Stegosauriastegosauria

[/ˌstɛɡəˈsɔːriə/]

Stegosauria is a clade of herbivorous, quadrupedal ornithischian dinosaurs within the suborder Thyreophora, ranging from the Middle Jurassic (Bajocian–Bathonian, approximately 168 million years ago) to the Early Cretaceous (approximately 100 million years ago). Under the stem-based phylogenetic definition, the clade encompasses all taxa more closely related to Stegosaurus stenops Marsh, 1887 than to Ankylosaurus magniventris Brown, 1908, forming the sister group to Ankylosauria within the larger clade Eurypoda. Stegosaurians are characterized by a double row of parasagittal dermal plates and/or spines extending from the neck to the tip of the tail, which are highly modified osteoderms not directly attached to the endoskeleton. Depending on the taxon, these structures range from large, thin, kite-shaped plates (as in Stegosaurus) to tall, narrow spines (as in Kentrosaurus), and are generally accepted to have served primarily for intraspecific display and species recognition, with a secondary or facultative role in thermoregulation. The distal tail spines, informally termed the thagomizer, functioned as an effective defensive weapon against predators, as evidenced by pathological evidence on associated theropod bones and biomechanical analyses.
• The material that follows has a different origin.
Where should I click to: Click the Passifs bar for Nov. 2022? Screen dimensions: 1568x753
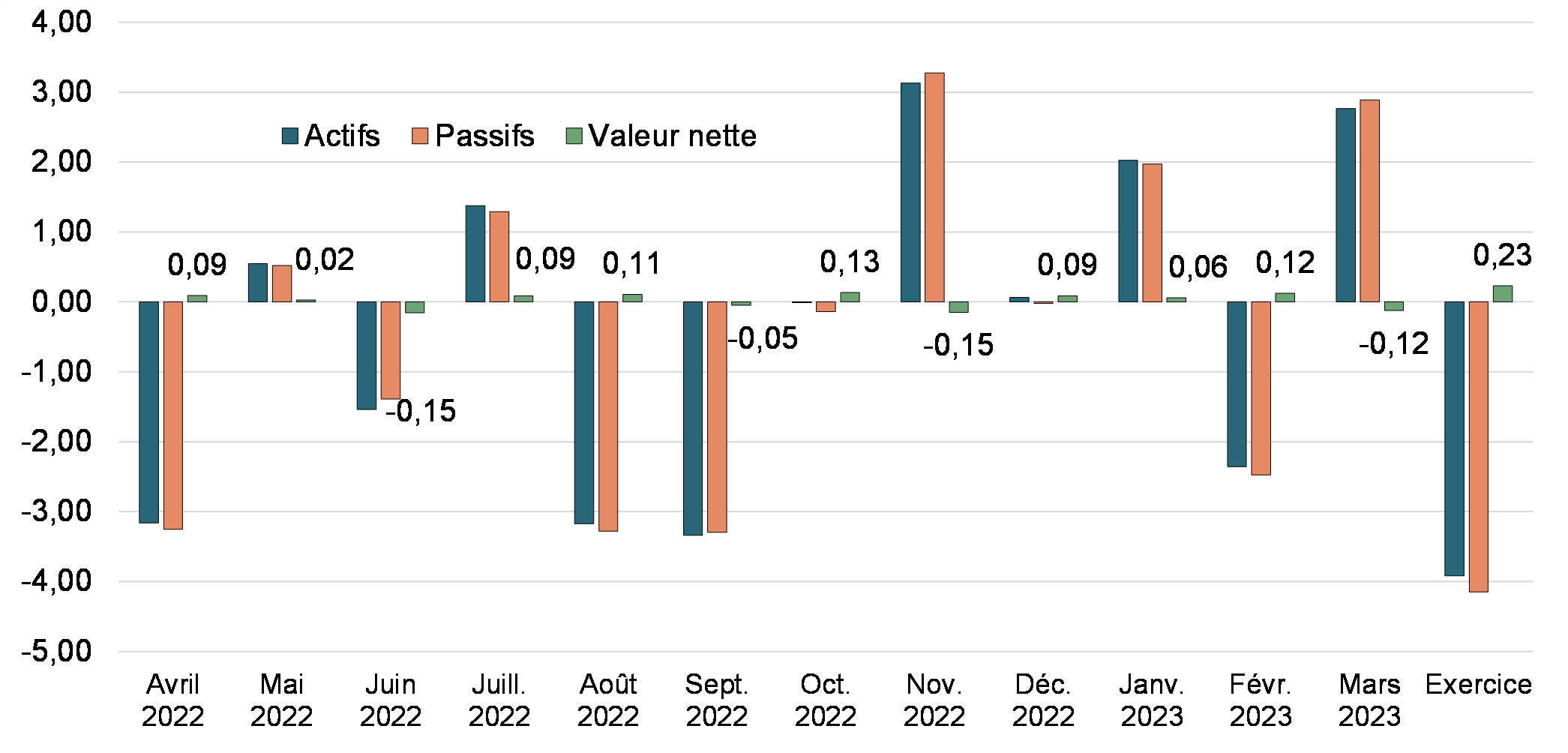[x=934, y=188]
Stegosaurians achieved a near-global distribution by the Late Jurassic, with fossils confirmed from North America, Europe, Asia, Africa, and South America. The clade reached its peak diversity during the Late Jurassic (Kimmeridgian–Tithonian), after which it underwent a marked decline, with only a handful of genera—such as Wuerhosaurus—persisting into the Early Cretaceous before the lineage went extinct. Stegosauria is one of the most recognizable dinosaur groups, and its type genus Stegosaurus ranks among the most iconic and culturally pervasive dinosaurs worldwide.